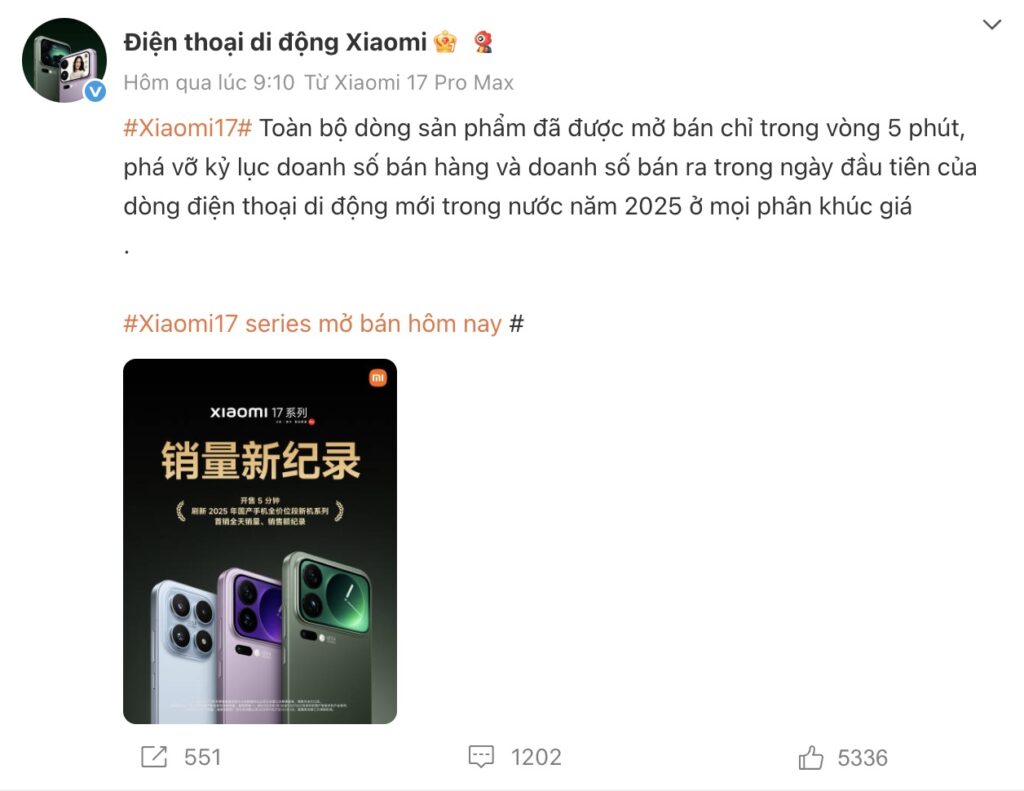The image size is (1024, 791).
Task: Click the red mascot badge icon
Action: pyautogui.click(x=483, y=42)
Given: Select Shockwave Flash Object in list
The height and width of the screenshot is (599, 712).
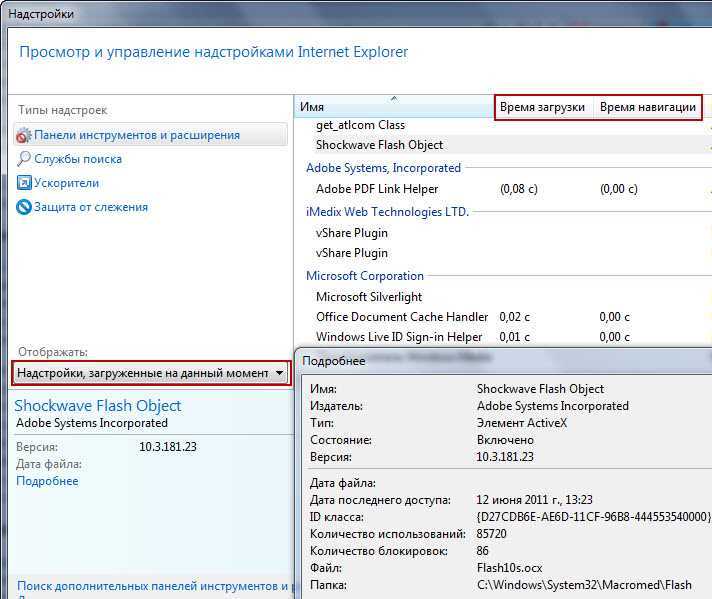Looking at the screenshot, I should (379, 145).
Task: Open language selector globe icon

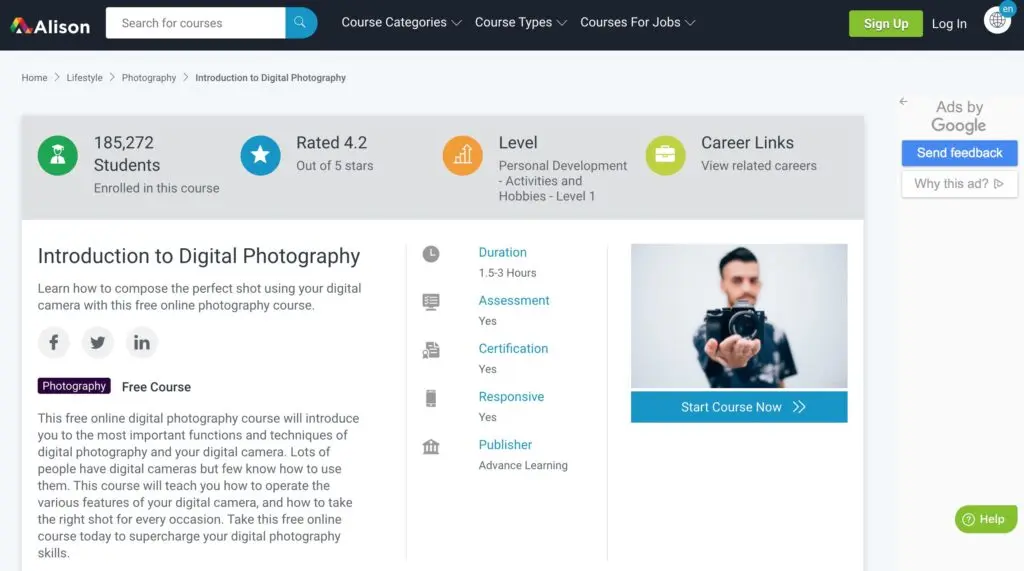Action: click(x=996, y=21)
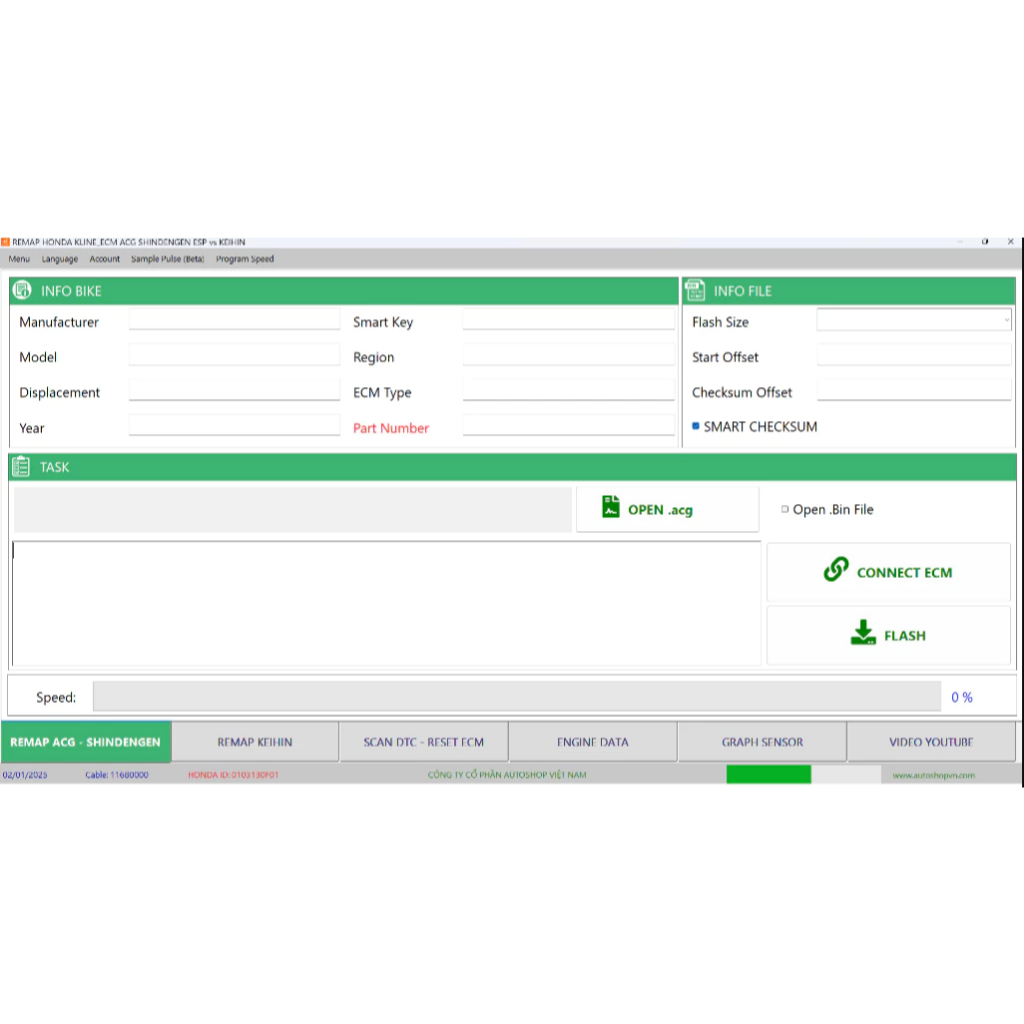
Task: Click the INFO FILE header icon
Action: coord(695,291)
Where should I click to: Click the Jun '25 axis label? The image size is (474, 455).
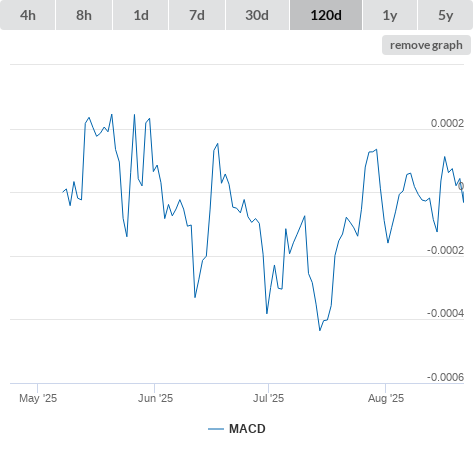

→ Directions for this task:
Repeat only the lines from the line with "The height and" to the end of the entries, including both the first and the last line, and drop every picture.

→ Task result:
The height and width of the screenshot is (599, 712).
Looking at the screenshot, I should (379, 145).
Task: Open language selector globe icon

Action: click(x=996, y=21)
Task: Click the INFO FILE header icon
Action: coord(695,291)
Where should I click to: Click the Jun '25 axis label? The image size is (474, 455).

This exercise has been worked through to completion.